#### 提示された文章:

闇の中、濁った水に朧に像を結んだ幻影は、理性の手綱の弛んだ頭に、それでも現実との水際を見失わせる。

果して夢は、眠りの中にだけあるのではない。覚醒の中にあっても、白昼の星月のように心の遠景を廻っている。

夢には真も偽もなく、善も悪もない。如何に不条理な夢であっても、不道徳であっても、自らを恥じたり、呵責に悩む事はない。むしろ芸術家や文筆家であれば、その危うい晦冥に踏み込み、泥濘の中から貴石なり、劇物なりを手繰り出す肚がなければいけない。

暗鬱たる深淵から掴み揚げた夢の石榑から研き出された芸術や文学は、往々誰にも心地よいものではなく、寧ろ胸を抉るように痛ましく、禍々しく、如何わしい。しかし、それらが合理的、倫理的思考の彼岸にあるものであることを弁えねばならない。

感性のペダルの深度は其々であり、芸術であれ文学であれ、万人が等しく受容できるものではないが、創作者は受け手の反発に過度に萎縮すべきではない。

夢の昏い畔に立ち、自らを贄とし、天使を引き摺り降ろし、魑魅魍魎を釣り上げる。そうして生まれ来る芸術は時に酷く、壮絶な所業である。


…とまあ、難しい言葉を並べて、勿体つけて、何の話だと。察しの良い方はお気づきかと思いますが、会田誠氏が京都造形芸術大学で行った講義を巡り、参加した女性が苦痛を受けたとして大学側を訴えたというニュースを受けてのものです。

[データのまとまり]
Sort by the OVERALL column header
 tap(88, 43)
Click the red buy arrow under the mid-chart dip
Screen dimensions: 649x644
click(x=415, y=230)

#### 取り組む課題:
1 > 夢と芸術についての文章によれば、夢には何がないとされていますか。
2 > 夢と芸術についての文章で、夢がどれほど不条理でも不道徳でも、自らを恥じたり呵責に悩んだりしないとされるのはなぜですか。1～3文で説明してください。
3 > 夢と芸術についての文章を、最後の文のあとから書き継いでください。
この資料は今回の作業では使いません。

#### 解答:
1 > 夢には真も偽もなく、善も悪もないとされています。

2 > 夢には真も偽もなく、善も悪もないからです。そのため、夢の内容がどれほど不条理でも不道徳でも、恥じたり呵責に悩んだりする理由がありません。

3 >
女性はこの大学の卒業生で、美術モデルでもあるとの事。芸術への関心も知識も高い方かと思われますが、今や日本の美術界の最重要人物である会田氏が、どんな作風の芸術家で、どんな人物かは御存知なかったとなると、宝塚を目指していた女優さんが園子温監督や石井隆監督を知らずに出演するとか、乃木坂46に憧れるアイドルがbiSに入っちゃったような(それはちょっと違うか?)もので、お気の毒としか言い様がない。

誰かが何かを出来たとすれば、大学が予め、会田氏は作風も、人物も相当刺激が強いですよー、妊婦なら流産、神父なら昇天するレベルですよー、健全な方は参加を避けましょう。それでもというなら、自己責任で、と念を押して参加を募るべきでした。

おまけ。

因みに会田氏はtwitterで、こう書いていました。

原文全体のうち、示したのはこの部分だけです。